Limitations of Prior Work: Training LFM is prohibitively expensive, requiring massive datasets, long training times, and enormous compute; conditional models also require heavy manual annotation. However, the community has rarely systematically questioned: How large must the dataset be? How large must the model be? Scattered observations suggest the existence of stability (e.g., Kadkhodaie observed convergence in score-based diffusion models trained on different splits), but these have not yielded practical pruning/acceleration schemes and were limited to low-resolution pixel space.

Key Challenge: Theoretically, FM learns the "transport between distributions" and should be sensitive to small perturbations in sample distribution.

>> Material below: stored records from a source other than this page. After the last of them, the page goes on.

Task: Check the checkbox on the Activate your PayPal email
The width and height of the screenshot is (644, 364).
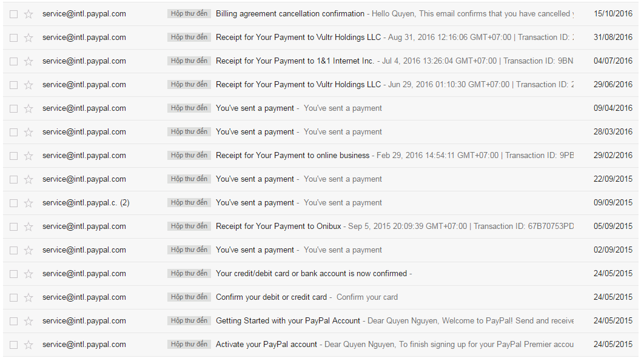Action: coord(13,344)
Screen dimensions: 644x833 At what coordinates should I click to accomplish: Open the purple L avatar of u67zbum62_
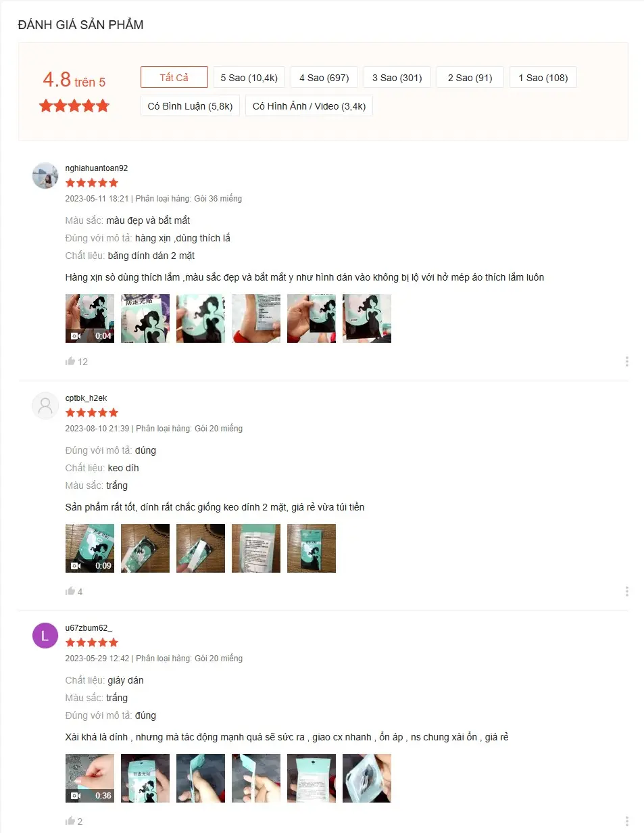click(45, 636)
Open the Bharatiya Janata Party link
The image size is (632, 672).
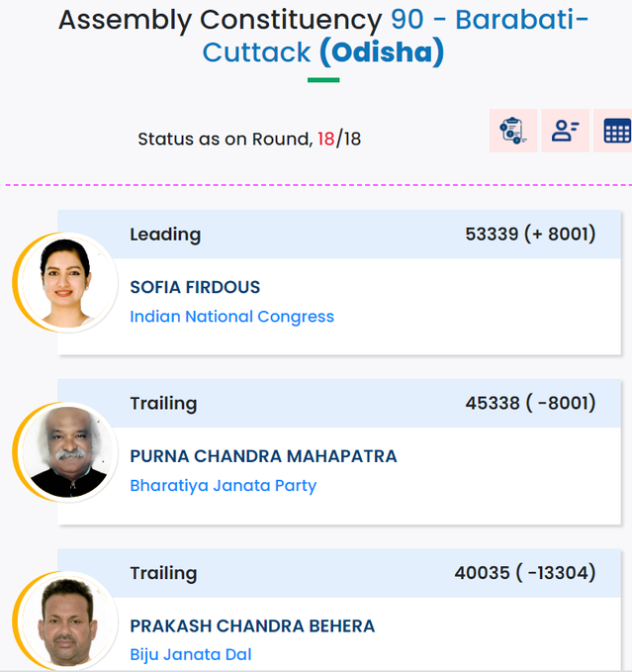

Yet, empirical evidence suggests FM models map the same \(x_0\) to nearly identical \(x_1\) even under massive perturbations (deleting half the data or using architectures 20× larger). If this "stability" holds, it implies massive amounts of training data are redundant and can be pruned.

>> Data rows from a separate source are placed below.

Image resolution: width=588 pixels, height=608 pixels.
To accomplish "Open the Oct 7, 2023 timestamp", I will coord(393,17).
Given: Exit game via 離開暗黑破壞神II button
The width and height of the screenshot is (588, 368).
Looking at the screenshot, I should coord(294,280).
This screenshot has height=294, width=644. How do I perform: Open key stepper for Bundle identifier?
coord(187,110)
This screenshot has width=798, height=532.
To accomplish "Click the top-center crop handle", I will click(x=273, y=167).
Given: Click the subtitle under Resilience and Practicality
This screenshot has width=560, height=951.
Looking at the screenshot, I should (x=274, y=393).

Goal: (1) Rigorously measure this stability in LFM (using ArcFace similarity for faces and DINO similarity for ImageNet under the same seed); (2) provide a theoretical explanation (based on the extreme peakiness of softmax weights in the FM closed-form solution from Bertrand 2025); (3) translate stability into practical algorithms—data pruning and model composition.

Key Insight: Bertrand 2025 proved that in the optimal velocity field for rectified FM \(\hat{u}^*(x,t)=\sum_i \lambda_i(x,t)\frac{x^i-x}{1-t}\), the softmax weights \(\lambda_i\) become extremely peaked early on—a single training sample dominates the entire trajectory. As long as this "dominant sample" remains in the data, pruning other samples has minimal impact on the trajectory.

Core Idea: Utilize the intrinsic stability of LFM to trade for "training efficiency (reduced data/labels)" and "inference efficiency (small-large model concatenation)," validated through three pruning criteria paired with balanced clustering.

Method¶

Overall Architecture¶

The study first rigorously quantifies "trajectory stability" in LFM using generation similarity under the same seed. Using the closed-form solution of FM (peaked softmax weights, single-sample dominance) as an explanation, this property is implemented into two complementary tools: on the training side, sample scoring + clustering allows pruning 50%–75% of the dataset without performance loss; on the inference side, one Large and one Small DiT are concatenated along the time axis for a 2.15× speedup. Both lines share the same core—since trajectories are determined by a few dominant samples and large/small models produce nearly identical trajectories, much of the training data and early-stage computation in large models is redundant.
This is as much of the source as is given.